Serenissima Agena – 1967
Marca : Serenissima
Modello : Agena
Anno : 1967
Telaio N. : 005
Esemplari prodotti : One-Off
Designer : —
Carrozzeria : —
Motore : 8 cilindri a V di 90° (Tipo 358 V)
Cilindrata : 3.500 cc
Distribuzione : DOHC
Valvole Cilindro : 2
Alimentazione : —
Potenza : —
Top speed Km/h : —
2019 – Artcurial – Parigi – 441.040 €
Designed as a high-end Grand Tourer, this car had a mid-engined layout still avant-garde at the time. In fact few manufacturers had opted for this set-up, with the Lamborghini Miura, presented at the 1966 Geneva Motor Show, leading the way. The De Tomaso Mangusta appeared shortly afterwards, but it had an American engine and was not as innovative.
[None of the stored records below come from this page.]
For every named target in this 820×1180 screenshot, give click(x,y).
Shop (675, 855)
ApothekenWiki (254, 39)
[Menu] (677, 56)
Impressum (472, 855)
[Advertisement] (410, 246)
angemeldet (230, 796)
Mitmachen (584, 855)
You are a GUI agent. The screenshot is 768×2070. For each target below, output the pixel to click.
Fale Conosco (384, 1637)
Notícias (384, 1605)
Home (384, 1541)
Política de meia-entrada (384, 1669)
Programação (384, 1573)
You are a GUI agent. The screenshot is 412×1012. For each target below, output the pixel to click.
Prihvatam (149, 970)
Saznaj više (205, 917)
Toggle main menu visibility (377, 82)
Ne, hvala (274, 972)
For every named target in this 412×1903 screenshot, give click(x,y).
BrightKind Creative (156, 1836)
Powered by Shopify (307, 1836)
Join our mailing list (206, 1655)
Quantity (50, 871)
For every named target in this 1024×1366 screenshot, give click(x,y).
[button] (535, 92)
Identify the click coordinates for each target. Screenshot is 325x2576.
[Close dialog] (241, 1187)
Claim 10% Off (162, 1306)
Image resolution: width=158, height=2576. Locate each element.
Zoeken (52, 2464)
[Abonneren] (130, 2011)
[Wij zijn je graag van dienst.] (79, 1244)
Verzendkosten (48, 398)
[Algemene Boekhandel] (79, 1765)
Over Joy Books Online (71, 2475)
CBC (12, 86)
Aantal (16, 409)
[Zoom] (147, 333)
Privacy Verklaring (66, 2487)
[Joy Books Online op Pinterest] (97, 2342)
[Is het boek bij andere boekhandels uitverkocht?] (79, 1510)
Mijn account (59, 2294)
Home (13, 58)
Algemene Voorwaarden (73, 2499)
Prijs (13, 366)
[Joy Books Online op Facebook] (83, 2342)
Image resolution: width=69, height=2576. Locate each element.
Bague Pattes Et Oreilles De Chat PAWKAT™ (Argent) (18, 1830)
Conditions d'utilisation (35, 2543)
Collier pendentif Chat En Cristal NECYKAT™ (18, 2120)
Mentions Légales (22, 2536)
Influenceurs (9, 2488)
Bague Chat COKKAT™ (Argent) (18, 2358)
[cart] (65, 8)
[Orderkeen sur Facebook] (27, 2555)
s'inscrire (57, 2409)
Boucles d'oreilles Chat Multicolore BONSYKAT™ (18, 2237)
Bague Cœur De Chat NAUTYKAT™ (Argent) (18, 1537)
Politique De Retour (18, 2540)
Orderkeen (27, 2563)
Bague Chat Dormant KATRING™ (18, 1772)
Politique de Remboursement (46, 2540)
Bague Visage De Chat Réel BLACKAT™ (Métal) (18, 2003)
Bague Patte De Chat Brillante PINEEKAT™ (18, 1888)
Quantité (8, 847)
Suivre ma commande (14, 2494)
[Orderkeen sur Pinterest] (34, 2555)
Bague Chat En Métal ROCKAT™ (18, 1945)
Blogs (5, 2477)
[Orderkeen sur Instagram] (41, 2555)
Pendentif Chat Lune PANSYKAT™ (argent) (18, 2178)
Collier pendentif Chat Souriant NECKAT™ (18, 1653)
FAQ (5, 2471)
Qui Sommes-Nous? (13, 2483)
Based on a box structure with tubular front and rear sub frames, the Serenissima Agena was equipped with the Massimino Tipo 358 V engine. This was a 3.5-litre twin overhead cam V8 with twin-spark ignition and four Weber DCN14 carburettors, practically identical to that of the Le Mans spyder. The car had a two-seater coupé body in aluminium. ” Originally, we fitted louvred lights, ” said Giovanni Volpi. ” Then, the mechanics modified the front to include four lights, but as this was less elegant, we redesigned it to improve its appearance. ” The end result, with covered lights, and a more discreet, lower air intake, was more harmonious. At some stage a rear spoiler was fitted, but this was later removed.
Period photos show the very hands-on methods adopted in building the body, with a wire frame forming the base of the final shape. There are some photos of an initial testing session, when the car was just a chassis, without the bodywork.
Inside, there are two leather bucket seats, a gear lever in a solid grille, with dog-leg first gear and a lock for reverse. The impressive number of instruments on the dashboard features a rev counter marked in red at 7000 rpm, temperature and oil pressure gauge, water temperature gauge, battery charge and voltage gauge, clock and even an air intake temperature gauge! These dials and gauges are each fixed with four screws, aviation-style, giving the dashboard an experimental feel, reinforced by the three-spoke steering wheel fixed with six Allen bolts. The interior is not without touches of comfort, however, and sports a Becker Grand Prix radio and Philips cassette player with eight-track cartridge.
Everything about the appearance and presentation of this car says prototype, which is what it was. Once finished, the Agena was little used, and it remains in original condition today, apart from the bodywork modification mentioned above. Remarkably, the car is being sold by none other than the marque owner, who was responsible for its creation.